That's what Sarah Boxer has penned in her Atlantic piece, "The Exemplary Narcissism of Snoopy". Boxer tackles head-on the idea held by many longtime fans of the Peanuts strip, that Snoopy's rise also marked the decline of the strip. Boxer argues that Snoopy's seemingly dazzling fantasy life diverted readers from the cold truth:
Grand though his flights are, many of them end with his realizing that he’s tired and cold and lonely and that it’s suppertime.... He has animal needs, and he knows it, which makes him, in a word, human.
I don't find Boxer's argument terribly persuasive. There's simply no comparing the philosophy and wit of the 1950s and 1960s strips with the banality of those starting in the late 1970s. Boxer, perhaps inadvertently, includes a great example of the impoverished later strip, a Sunday edition in which Charlie Brown and Snoopy appear. The gag has Charlie Brown taking a typewritten sheet of paper from Snoopy and handing it to his teacher. Charlie Brown remarks, "No, ma'am... my dog didn't eat my homework... He wrote it!" We have, in addition to the by-now well-worn conceit of the dog who can write, essentially a play on words. That's it. That's the sum total of the gag. You have to believe Bill Watterson could have made more of this premise than Schulz did.

Schulz was simply out of ideas by the mid-1970s or so. Yet, perhaps because he felt it would be sinful not to work every day, he kept going anyway.

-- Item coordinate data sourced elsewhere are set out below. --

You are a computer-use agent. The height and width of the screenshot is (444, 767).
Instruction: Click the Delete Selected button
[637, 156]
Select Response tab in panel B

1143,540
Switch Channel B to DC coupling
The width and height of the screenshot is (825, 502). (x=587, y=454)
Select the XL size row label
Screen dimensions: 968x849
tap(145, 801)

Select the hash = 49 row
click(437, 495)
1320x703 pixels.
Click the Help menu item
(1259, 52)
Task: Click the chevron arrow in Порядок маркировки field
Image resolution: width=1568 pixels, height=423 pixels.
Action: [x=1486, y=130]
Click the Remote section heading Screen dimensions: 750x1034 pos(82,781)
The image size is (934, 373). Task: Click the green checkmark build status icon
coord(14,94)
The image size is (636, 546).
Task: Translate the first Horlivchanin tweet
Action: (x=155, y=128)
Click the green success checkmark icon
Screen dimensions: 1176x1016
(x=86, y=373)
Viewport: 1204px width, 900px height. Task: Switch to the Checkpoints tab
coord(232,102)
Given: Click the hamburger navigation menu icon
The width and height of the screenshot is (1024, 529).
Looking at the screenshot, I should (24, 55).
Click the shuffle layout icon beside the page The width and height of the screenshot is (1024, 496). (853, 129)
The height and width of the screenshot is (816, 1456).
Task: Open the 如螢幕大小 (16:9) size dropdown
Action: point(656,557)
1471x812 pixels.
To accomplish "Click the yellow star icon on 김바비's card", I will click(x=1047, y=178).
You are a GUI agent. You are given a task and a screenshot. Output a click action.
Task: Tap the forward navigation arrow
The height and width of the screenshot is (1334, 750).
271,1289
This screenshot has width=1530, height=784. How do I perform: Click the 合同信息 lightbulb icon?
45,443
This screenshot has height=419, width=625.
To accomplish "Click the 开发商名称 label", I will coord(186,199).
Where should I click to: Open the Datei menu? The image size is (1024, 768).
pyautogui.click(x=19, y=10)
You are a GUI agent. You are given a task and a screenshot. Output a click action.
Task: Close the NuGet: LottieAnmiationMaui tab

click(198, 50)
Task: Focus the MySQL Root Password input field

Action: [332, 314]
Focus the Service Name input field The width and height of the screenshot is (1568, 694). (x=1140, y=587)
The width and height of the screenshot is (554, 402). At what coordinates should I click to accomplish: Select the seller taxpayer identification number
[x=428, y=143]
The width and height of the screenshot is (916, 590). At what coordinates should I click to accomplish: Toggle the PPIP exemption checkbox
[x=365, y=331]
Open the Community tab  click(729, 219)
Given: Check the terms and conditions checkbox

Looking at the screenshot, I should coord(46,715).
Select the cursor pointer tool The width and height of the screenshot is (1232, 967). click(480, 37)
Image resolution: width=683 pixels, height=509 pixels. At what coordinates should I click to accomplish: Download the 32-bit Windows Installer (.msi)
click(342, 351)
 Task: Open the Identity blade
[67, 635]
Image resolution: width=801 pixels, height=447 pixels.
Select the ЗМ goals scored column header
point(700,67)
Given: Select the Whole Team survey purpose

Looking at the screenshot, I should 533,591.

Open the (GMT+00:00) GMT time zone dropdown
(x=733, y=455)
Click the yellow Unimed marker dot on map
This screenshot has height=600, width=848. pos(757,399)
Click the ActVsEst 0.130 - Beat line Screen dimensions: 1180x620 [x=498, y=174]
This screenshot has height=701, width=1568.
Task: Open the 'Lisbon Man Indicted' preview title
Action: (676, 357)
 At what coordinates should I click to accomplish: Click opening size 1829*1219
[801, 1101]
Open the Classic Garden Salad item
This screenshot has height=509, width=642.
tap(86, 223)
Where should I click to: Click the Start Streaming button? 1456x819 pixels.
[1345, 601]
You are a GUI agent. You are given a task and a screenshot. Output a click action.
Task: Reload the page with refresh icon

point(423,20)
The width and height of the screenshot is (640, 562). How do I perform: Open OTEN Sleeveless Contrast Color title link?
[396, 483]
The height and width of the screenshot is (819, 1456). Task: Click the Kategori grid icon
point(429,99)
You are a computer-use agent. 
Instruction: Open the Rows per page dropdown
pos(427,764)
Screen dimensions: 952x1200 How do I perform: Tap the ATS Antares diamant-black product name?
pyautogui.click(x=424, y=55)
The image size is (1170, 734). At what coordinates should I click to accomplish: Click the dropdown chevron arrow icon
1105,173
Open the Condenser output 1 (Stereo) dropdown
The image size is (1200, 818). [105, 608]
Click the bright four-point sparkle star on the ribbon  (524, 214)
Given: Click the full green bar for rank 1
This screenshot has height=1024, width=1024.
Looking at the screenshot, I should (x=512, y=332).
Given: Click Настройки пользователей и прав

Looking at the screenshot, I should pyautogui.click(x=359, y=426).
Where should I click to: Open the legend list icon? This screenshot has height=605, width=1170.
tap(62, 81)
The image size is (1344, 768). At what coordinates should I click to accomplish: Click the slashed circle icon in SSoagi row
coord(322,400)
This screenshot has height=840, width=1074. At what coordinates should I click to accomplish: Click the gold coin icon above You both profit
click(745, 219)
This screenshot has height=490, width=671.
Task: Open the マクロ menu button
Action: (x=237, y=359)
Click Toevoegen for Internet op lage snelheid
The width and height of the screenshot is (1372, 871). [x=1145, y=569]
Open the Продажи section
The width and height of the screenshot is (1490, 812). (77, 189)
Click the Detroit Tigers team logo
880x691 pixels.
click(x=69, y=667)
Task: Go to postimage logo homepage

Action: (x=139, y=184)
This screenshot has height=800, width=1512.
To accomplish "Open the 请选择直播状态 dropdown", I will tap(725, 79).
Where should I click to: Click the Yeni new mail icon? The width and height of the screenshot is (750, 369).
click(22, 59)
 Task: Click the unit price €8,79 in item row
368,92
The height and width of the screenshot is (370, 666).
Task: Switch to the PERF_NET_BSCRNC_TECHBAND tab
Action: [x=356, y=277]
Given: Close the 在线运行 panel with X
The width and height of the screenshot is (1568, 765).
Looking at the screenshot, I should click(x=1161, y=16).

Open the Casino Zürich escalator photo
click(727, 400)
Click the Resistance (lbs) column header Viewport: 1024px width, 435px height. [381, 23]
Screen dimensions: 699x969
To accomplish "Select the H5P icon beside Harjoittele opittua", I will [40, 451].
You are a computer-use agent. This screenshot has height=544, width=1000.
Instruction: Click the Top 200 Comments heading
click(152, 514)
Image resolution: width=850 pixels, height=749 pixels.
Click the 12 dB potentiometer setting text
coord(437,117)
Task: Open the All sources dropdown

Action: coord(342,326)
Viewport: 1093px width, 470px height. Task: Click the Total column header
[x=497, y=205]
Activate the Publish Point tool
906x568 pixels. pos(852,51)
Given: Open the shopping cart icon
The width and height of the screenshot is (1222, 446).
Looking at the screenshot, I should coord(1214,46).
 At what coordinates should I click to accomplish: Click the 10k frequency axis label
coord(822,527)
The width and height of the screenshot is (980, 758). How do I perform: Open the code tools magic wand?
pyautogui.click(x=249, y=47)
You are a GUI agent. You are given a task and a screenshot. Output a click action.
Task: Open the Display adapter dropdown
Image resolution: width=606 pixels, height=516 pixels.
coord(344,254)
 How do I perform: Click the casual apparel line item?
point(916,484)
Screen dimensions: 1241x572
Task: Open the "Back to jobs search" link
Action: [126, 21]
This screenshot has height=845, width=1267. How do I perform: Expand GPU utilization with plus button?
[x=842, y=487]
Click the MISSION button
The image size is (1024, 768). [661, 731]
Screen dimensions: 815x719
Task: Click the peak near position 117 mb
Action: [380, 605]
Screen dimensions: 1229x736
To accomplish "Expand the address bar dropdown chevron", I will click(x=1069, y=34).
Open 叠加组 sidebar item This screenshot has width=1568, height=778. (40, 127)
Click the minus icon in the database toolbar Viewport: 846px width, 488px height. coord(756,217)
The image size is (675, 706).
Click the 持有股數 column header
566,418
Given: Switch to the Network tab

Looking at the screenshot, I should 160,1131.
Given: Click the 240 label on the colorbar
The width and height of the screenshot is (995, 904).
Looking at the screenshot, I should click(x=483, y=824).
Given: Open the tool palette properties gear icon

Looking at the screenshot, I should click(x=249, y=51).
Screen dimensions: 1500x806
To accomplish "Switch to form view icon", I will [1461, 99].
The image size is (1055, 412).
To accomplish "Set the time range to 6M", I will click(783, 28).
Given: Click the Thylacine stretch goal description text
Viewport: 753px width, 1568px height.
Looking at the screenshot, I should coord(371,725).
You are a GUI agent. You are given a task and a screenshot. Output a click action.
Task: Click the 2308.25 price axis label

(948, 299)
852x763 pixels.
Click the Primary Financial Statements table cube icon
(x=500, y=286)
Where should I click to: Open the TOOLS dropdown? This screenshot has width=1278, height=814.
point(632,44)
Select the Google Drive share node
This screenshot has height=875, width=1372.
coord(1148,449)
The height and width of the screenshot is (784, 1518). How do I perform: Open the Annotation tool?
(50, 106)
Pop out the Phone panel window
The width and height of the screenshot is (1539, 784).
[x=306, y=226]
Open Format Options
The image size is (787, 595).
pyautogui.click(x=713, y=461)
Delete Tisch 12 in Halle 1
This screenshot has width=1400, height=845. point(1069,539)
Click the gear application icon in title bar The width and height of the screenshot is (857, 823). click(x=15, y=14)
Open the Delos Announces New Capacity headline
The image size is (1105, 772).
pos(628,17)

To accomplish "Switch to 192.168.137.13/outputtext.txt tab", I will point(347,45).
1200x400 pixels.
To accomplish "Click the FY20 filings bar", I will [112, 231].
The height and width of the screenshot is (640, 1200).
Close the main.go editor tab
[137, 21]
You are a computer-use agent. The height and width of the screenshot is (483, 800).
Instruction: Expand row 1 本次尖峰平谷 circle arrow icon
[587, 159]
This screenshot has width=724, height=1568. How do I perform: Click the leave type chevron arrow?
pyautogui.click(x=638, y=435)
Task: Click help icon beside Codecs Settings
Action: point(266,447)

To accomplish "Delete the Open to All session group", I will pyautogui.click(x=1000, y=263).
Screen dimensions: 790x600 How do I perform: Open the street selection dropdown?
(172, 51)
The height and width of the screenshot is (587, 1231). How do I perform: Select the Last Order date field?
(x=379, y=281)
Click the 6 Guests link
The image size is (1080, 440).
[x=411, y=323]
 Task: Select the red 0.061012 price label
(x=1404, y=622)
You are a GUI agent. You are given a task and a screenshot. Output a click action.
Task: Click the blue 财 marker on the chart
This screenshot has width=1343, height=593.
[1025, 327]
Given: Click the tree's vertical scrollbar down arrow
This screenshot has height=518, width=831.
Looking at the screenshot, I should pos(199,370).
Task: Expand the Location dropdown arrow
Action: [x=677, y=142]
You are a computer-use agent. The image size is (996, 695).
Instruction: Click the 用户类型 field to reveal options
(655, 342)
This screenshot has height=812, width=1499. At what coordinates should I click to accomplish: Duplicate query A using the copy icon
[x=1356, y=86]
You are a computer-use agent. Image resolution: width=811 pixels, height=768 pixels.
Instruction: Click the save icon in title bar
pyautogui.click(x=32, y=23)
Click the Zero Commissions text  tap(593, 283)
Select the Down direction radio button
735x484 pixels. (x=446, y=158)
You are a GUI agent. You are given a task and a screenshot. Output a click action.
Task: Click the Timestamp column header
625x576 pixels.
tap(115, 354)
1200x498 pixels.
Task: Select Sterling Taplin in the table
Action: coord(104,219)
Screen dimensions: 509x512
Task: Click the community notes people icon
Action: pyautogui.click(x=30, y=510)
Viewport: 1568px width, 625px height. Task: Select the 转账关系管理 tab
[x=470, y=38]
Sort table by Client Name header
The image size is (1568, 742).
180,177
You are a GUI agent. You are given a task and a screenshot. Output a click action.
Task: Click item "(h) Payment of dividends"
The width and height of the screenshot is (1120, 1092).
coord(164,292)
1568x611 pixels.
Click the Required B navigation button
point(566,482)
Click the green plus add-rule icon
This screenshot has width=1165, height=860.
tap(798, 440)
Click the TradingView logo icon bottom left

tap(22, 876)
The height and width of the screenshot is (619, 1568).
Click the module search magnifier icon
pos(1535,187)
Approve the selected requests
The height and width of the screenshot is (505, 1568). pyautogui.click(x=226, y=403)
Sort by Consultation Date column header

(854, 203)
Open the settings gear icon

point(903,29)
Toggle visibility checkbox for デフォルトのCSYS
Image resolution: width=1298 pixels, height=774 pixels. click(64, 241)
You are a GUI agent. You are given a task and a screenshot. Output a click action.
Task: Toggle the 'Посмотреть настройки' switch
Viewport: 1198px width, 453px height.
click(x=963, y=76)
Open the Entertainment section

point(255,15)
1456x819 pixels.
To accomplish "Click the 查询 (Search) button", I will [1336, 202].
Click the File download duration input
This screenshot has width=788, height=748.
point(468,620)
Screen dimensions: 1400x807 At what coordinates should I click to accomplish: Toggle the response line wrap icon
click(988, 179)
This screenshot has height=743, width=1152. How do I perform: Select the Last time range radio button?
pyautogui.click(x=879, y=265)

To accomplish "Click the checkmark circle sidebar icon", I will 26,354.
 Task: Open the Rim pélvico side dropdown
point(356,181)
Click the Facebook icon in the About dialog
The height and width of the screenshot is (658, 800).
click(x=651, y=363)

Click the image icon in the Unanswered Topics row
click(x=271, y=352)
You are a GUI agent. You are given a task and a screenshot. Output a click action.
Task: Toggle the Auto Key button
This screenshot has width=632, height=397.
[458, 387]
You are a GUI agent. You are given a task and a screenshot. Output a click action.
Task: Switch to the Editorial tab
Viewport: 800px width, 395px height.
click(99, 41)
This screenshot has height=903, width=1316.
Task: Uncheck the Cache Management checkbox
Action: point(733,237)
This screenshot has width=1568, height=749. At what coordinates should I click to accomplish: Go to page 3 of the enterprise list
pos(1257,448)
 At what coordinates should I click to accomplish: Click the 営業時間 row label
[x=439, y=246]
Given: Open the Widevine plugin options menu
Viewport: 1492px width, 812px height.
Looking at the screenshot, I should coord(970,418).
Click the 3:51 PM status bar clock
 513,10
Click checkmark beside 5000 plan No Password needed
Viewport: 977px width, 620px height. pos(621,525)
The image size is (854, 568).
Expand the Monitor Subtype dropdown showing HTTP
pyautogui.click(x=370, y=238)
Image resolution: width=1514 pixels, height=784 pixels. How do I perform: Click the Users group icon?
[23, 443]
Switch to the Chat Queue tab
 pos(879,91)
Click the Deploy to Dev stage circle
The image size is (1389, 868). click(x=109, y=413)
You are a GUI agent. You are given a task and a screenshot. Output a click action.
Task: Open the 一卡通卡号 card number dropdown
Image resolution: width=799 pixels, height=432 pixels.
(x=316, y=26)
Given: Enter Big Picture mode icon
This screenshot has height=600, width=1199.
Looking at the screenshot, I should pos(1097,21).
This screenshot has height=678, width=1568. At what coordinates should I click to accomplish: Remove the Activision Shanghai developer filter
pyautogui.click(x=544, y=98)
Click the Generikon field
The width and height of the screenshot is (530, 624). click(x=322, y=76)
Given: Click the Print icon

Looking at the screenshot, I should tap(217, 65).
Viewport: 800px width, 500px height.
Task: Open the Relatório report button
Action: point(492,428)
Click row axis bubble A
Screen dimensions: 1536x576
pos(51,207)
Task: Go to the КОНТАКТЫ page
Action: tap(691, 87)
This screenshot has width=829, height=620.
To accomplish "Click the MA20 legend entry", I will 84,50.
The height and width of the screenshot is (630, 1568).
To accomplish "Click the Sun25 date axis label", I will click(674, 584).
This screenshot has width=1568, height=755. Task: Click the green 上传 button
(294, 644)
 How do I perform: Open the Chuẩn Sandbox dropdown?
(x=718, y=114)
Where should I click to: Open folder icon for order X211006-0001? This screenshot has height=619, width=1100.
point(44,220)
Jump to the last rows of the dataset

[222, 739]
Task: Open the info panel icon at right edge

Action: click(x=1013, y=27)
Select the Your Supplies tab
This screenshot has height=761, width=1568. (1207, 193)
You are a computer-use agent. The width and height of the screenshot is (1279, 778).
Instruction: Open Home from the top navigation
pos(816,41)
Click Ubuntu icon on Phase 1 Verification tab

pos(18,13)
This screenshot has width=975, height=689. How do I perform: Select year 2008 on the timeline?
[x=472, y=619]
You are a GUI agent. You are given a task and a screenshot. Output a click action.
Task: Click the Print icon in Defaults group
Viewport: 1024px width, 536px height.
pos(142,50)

You can find hidden meaning in just about anything, and Boxer may be right that Snoopy's more existentialist than I care to admit. But sometimes you have to admit what's staring you in the face, and what stares any reader of Peanuts in the face is that the first couple of decades' comics are a whole lot funnier and smarter than the rest. Snoopy might not be the reason for that, but he's the outward sign. If Schulz operated as deeply as Boxer thinks, he did a lousy job of conveying it to the rest of us.